* Begin SUPPLIED RECORDS *

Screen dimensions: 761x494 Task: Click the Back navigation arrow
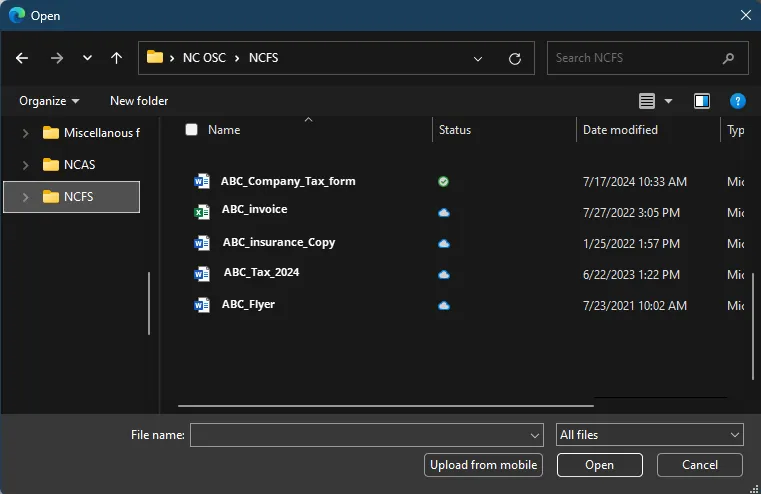(22, 58)
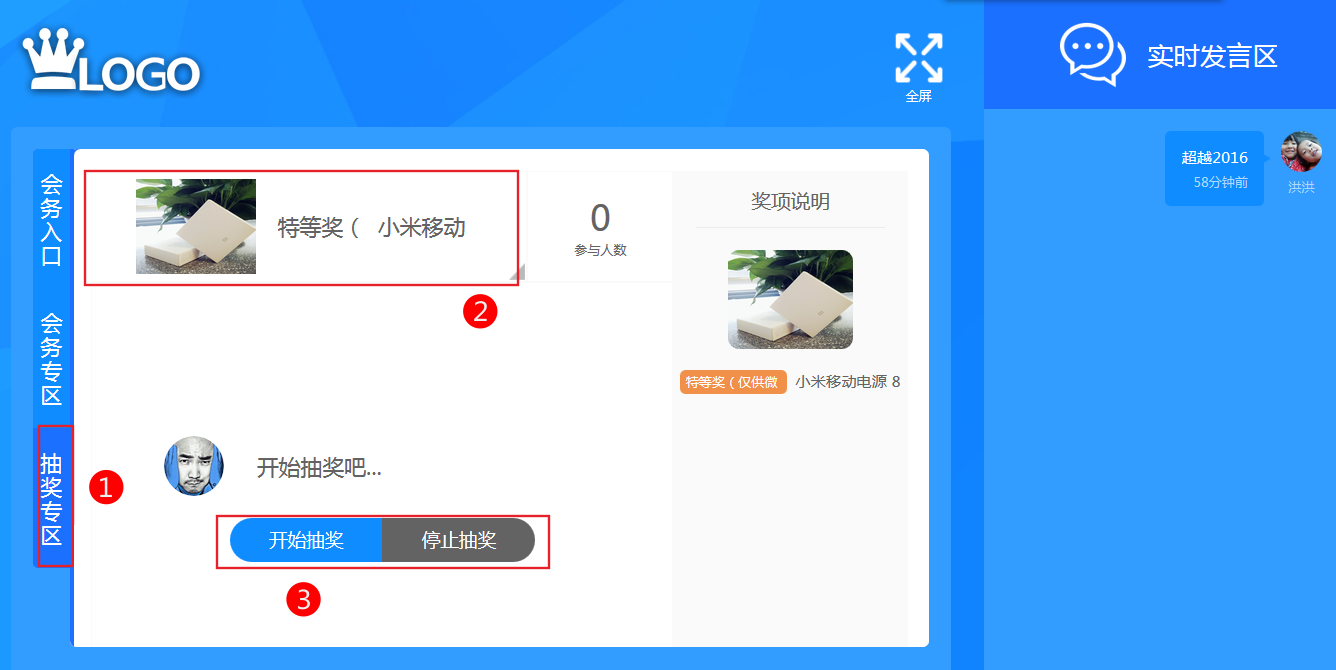Switch to the 会务入口 side tab

click(52, 220)
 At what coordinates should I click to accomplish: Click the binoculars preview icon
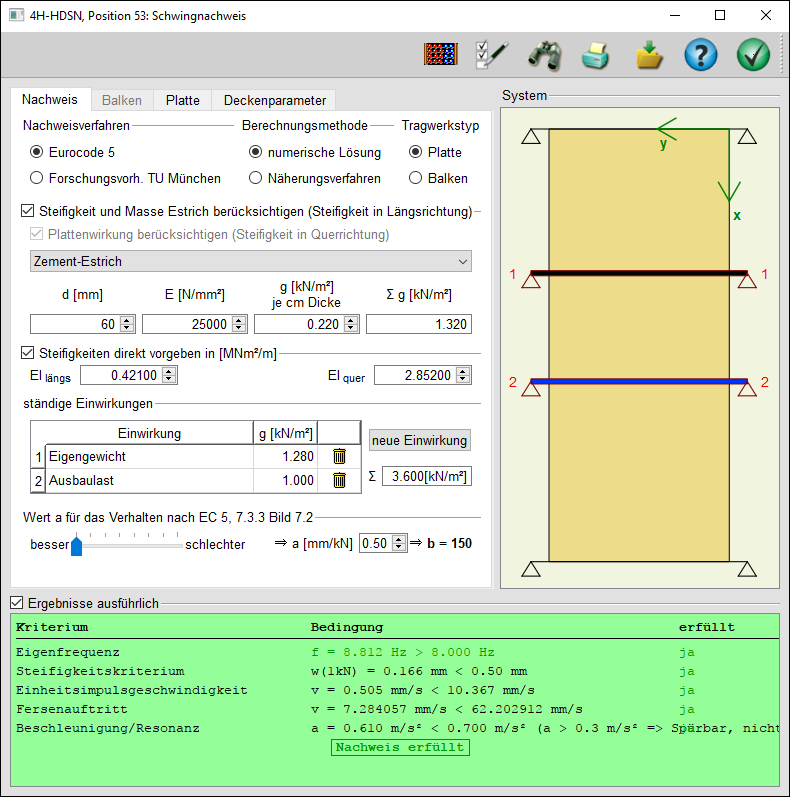[x=544, y=55]
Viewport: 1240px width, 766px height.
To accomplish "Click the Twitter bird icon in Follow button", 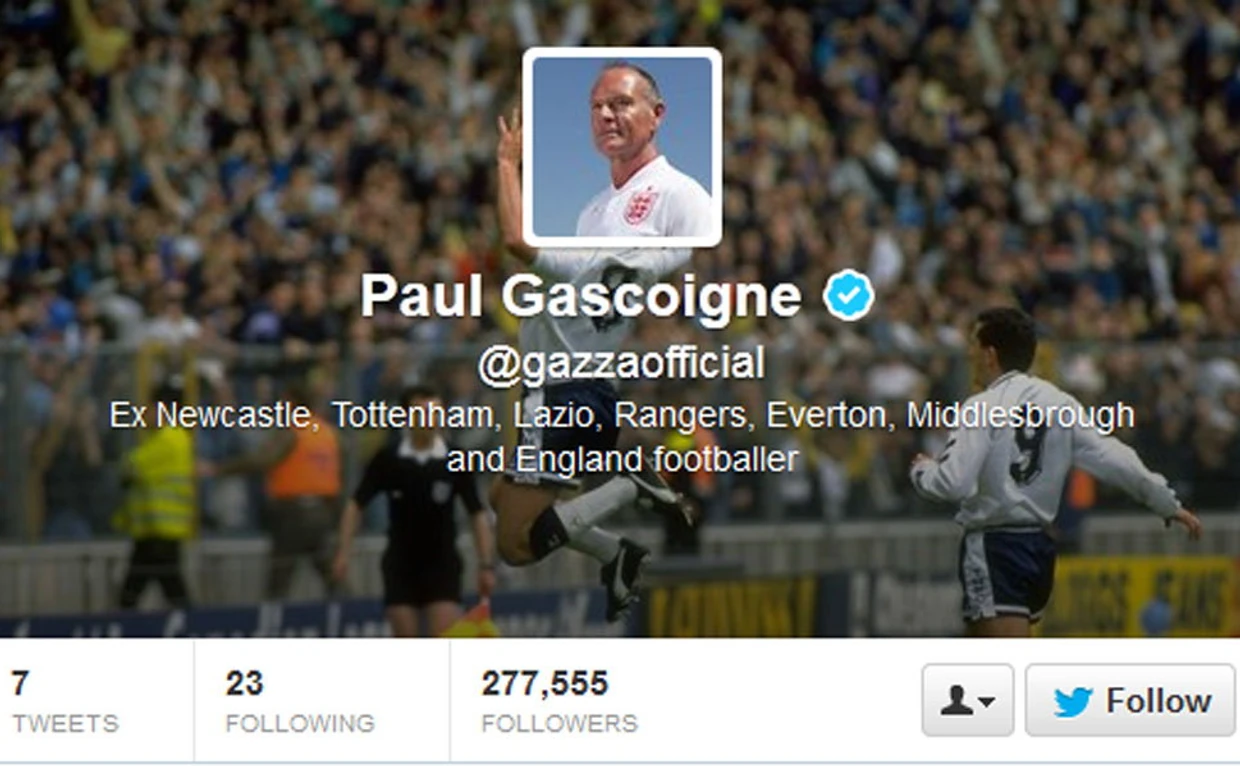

* End SUPPLIED RECORDS *

JOB -> Rewrite all the entries above with "icon" swapped for "symbol" and everything else kept the same. Leave the pictures out.

WRITTEN ANSWER ->
Screen dimensions: 761x494 Task: Click the Back navigation arrow
(22, 58)
Switch to the 会务入口 side tab

click(52, 220)
 At what coordinates should I click to accomplish: Click the binoculars preview symbol
[x=544, y=55]
Viewport: 1240px width, 766px height.
To accomplish "Click the Twitter bird symbol in Follow button", 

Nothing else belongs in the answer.